The core regex syntax is mostly universal, but implementations differ in what's called "dialect" or "flavour." PCRE (Perl Compatible Regular Expressions) is the most feature-rich, used by PHP, many text editors, and tools like grep -P. JavaScript's ECMAScript regex engine (used by this tool) supports most common features including lookahead, lookbehind (since ES2018), named groups, and Unicode property escapes. POSIX regex, used in Unix utilities like sed and awk, has a more limited feature set.
Despite these differences, the fundamentals — character classes, quantifiers, anchors, and grouping — work the same way everywhere.

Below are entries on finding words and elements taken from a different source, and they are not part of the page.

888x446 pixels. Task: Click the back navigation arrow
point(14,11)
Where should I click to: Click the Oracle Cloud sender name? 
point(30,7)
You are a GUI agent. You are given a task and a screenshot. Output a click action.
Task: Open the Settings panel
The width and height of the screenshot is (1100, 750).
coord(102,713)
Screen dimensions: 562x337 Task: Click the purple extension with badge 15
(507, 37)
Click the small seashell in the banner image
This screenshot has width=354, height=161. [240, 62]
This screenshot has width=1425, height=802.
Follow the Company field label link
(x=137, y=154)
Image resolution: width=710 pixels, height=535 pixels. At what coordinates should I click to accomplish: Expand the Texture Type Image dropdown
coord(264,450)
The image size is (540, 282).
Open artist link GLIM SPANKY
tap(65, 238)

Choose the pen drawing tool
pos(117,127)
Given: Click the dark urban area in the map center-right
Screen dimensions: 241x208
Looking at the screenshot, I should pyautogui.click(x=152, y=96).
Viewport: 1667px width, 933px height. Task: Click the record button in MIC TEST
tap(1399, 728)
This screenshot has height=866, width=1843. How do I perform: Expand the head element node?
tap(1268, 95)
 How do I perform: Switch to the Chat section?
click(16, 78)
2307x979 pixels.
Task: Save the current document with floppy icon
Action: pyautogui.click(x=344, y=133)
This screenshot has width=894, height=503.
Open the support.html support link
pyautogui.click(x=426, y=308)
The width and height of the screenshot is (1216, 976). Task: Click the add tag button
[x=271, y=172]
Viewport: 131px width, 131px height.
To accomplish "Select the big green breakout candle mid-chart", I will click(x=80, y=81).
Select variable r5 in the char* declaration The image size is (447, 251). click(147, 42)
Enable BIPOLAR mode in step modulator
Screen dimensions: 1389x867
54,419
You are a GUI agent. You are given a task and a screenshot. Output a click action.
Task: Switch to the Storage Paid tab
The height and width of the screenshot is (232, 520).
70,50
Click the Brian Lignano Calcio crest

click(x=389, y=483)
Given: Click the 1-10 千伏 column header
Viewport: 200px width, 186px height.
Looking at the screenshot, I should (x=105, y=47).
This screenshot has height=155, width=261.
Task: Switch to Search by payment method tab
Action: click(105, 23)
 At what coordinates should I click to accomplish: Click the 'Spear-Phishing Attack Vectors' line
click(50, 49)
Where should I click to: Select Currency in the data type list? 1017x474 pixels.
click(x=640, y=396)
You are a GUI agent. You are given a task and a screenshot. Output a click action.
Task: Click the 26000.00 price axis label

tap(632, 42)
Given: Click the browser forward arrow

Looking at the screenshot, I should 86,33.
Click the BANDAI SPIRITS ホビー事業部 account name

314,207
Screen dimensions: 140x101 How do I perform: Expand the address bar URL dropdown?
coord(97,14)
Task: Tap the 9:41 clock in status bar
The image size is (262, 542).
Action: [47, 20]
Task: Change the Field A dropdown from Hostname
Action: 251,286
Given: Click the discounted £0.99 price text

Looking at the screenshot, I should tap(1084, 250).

Learning regex once gives you a skill that transfers across languages and tools, from database queries to CI pipeline configurations.
Regex syntax quick reference
| Pattern | Meaning | Example |
|---|---|---|
. | Any character (except newline by default) | a.c → "abc", "a1c" |
\d | Digit [0-9] | \d{3} → "123", "456" |
\w | Word character [a-zA-Z0-9_] | \w+ → "hello", "var_1" |
\s | Whitespace (space, tab, newline) | a\sb → "a b", "a\tb" |
[abc] | Any character in the set | [aeiou] → vowels |
[a-z] | Character range | [A-Z] → uppercase letters |
[^abc] | Any character NOT in the set | [^0-9] → non-digits |
^ | Start of string (or line with m flag) | ^Hello → starts with "Hello" |
$ | End of string (or line with m flag) | end$ → ends with "end" |
* | Zero or more (greedy) | ab*c → "ac", "abc", "abbc" |
+ | One or more (greedy) | ab+c → "abc", "abbc" |
? | Zero or one (optional) | colou?r → "color", "colour" |
{n} | Exactly n times | \d{4} → "2026" |
{n,m} | Between n and m times | \d{2,4} → "12", "123", "1234" |
() | Capture group | (\d+)px → captures "12" from "12px" |
(?:) | Non-capturing group | (?:ab)+ → groups without capturing |
| | Alternation (OR) | cat|dog → "cat" or "dog" |
\b | Word boundary | \bword\b → whole word match |
Common regex patterns
Email validation is one of the most frequently searched regex tasks — and one of the most misunderstood. A simple pattern like [a-zA-Z0-9._%+-]+@[a-zA-Z0-9.-]+\.[a-zA-Z]{2,} handles most real-world emails, but a fully RFC 5322-compliant regex is notoriously complex (thousands of characters long). In practice, validate the format loosely with regex and confirm the address exists by sending a verification email.
URL matching can be straightforward for http:// and https:// links, but gets complicated with internationalised domain names, ports, query strings, and fragments. For most use cases, https?://[\w.-]+(?:\.[a-z]{2,})(?:/[^\s]*)? works well enough.
Extracting numbers from text is a common ETL task. Use \d+ for integers, or -?\d+\.?\d* to include negative numbers and decimals. For comma-formatted numbers like "1,234,567", try \d{1,3}(?:,\d{3})*(?:\.\d+)?.
Password strength validation typically uses lookaheads: ^(?=.*[a-z])(?=.*[A-Z])(?=.*\d)(?=.*[!@#$%]).{8,}$ requires at least one lowercase, one uppercase, one digit, one special character, and a minimum of 8 characters — all in a single pattern.
Finding duplicate words is a clever use of backreferences: \b(\w+)\s+\1\b matches repeated words like "the the" or "is is". This is a favourite in proofreading and text cleanup workflows.